**DATA FOR PROCESSING:**
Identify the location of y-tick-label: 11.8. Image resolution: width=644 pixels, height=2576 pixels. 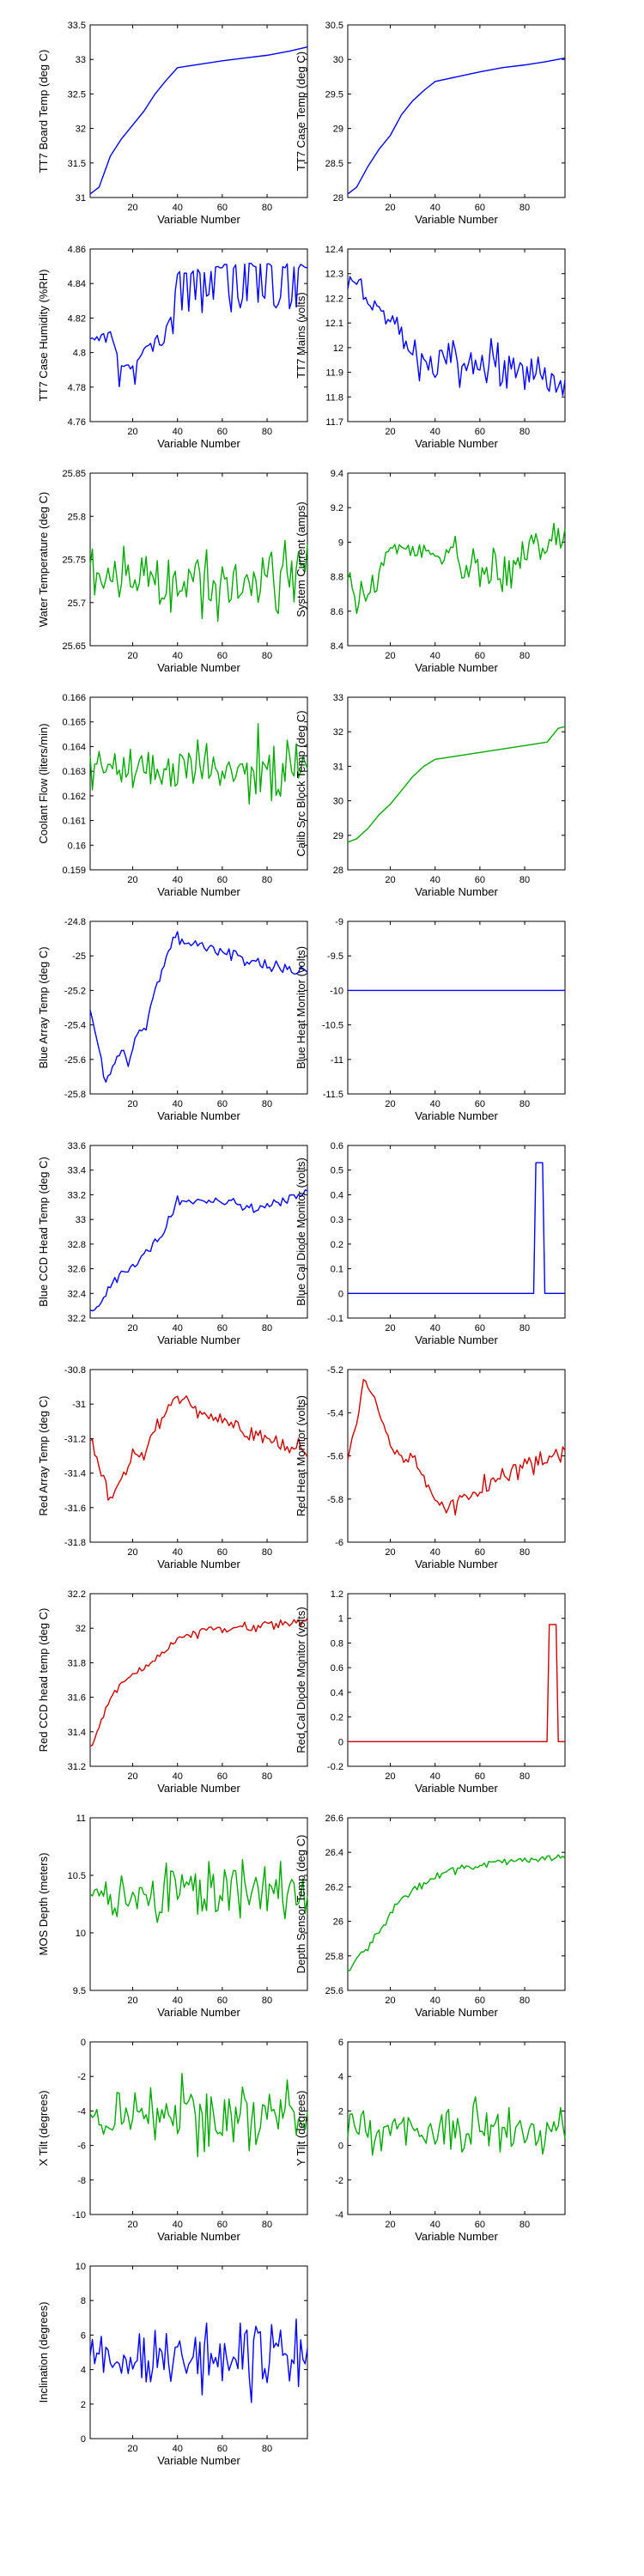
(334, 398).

==

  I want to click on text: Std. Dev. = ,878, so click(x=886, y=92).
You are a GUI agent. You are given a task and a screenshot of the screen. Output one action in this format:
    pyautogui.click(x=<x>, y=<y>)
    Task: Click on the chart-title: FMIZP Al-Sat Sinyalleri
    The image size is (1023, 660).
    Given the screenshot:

* * *

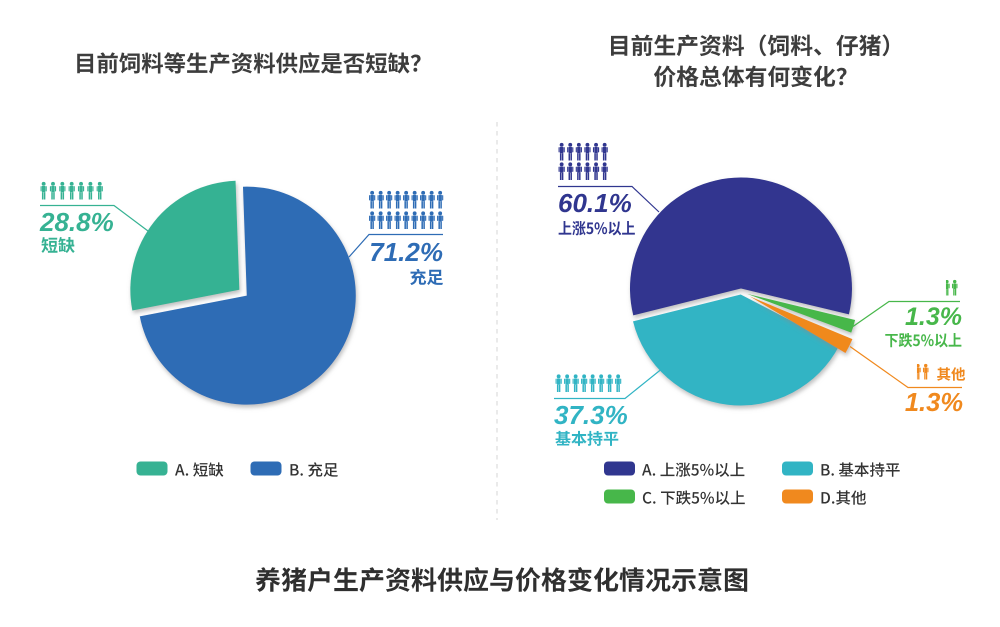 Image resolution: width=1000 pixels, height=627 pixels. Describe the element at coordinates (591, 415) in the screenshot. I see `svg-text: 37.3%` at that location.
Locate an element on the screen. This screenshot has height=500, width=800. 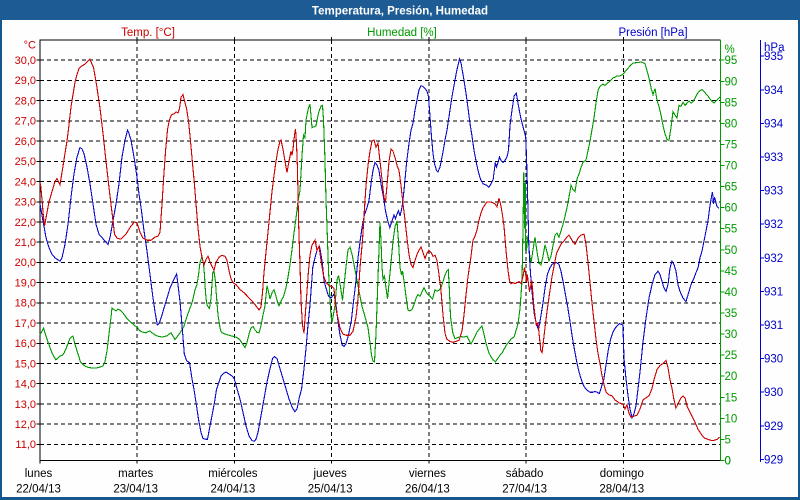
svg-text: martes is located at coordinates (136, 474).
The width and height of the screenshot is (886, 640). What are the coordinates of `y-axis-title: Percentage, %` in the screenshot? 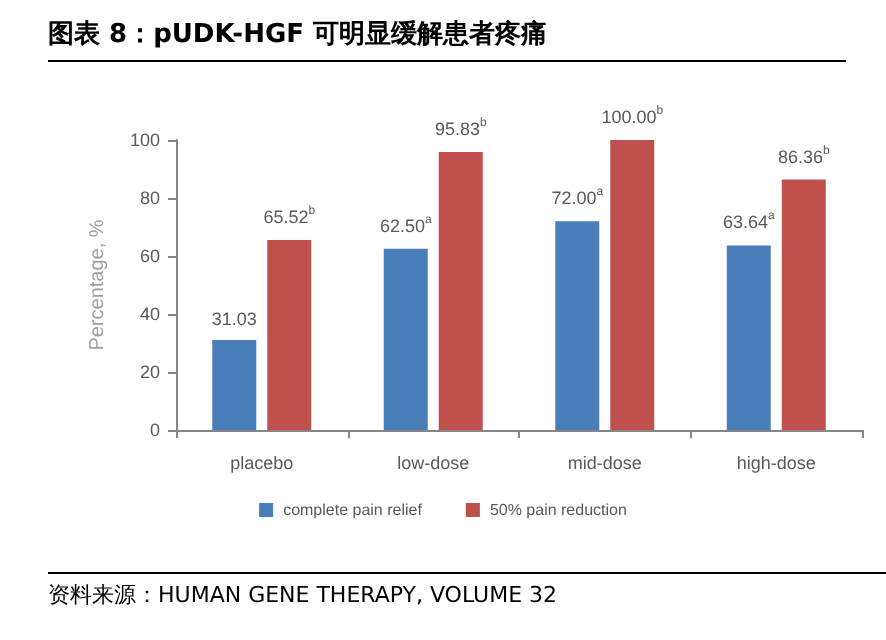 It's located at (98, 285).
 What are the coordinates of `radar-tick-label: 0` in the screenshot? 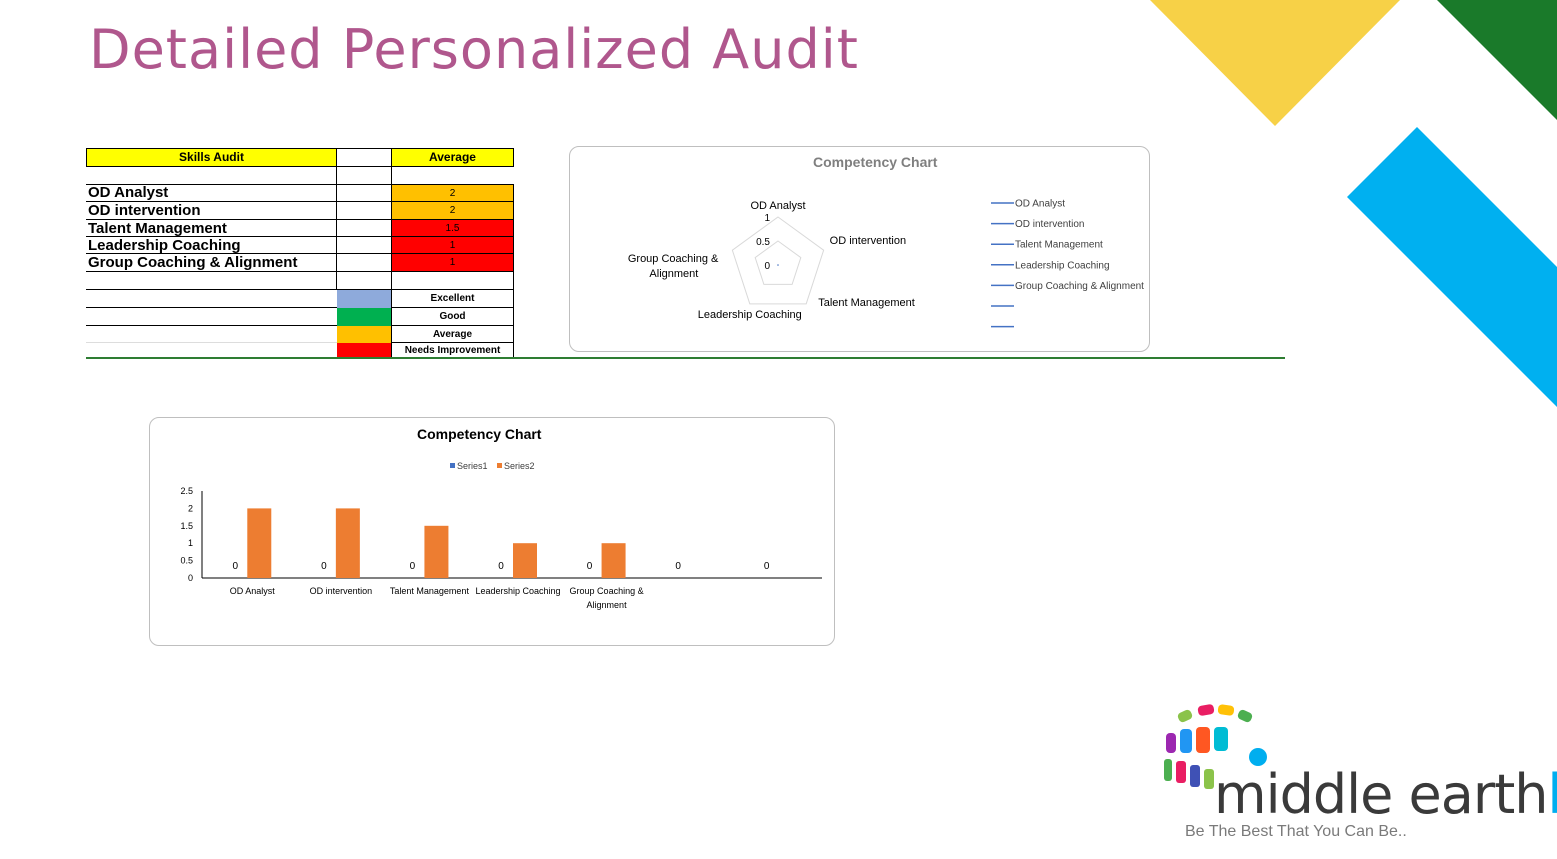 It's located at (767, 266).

**WHAT YOU SHOULD DO:**
Copy the rows from the line containing "Identify the location" through the line containing "(334, 398).", both lines included, and leave the pictures out of your answer.

**OUTPUT OF THE EXERCISE:**
Identify the location of y-tick-label: 11.8. Image resolution: width=644 pixels, height=2576 pixels. 
(334, 398).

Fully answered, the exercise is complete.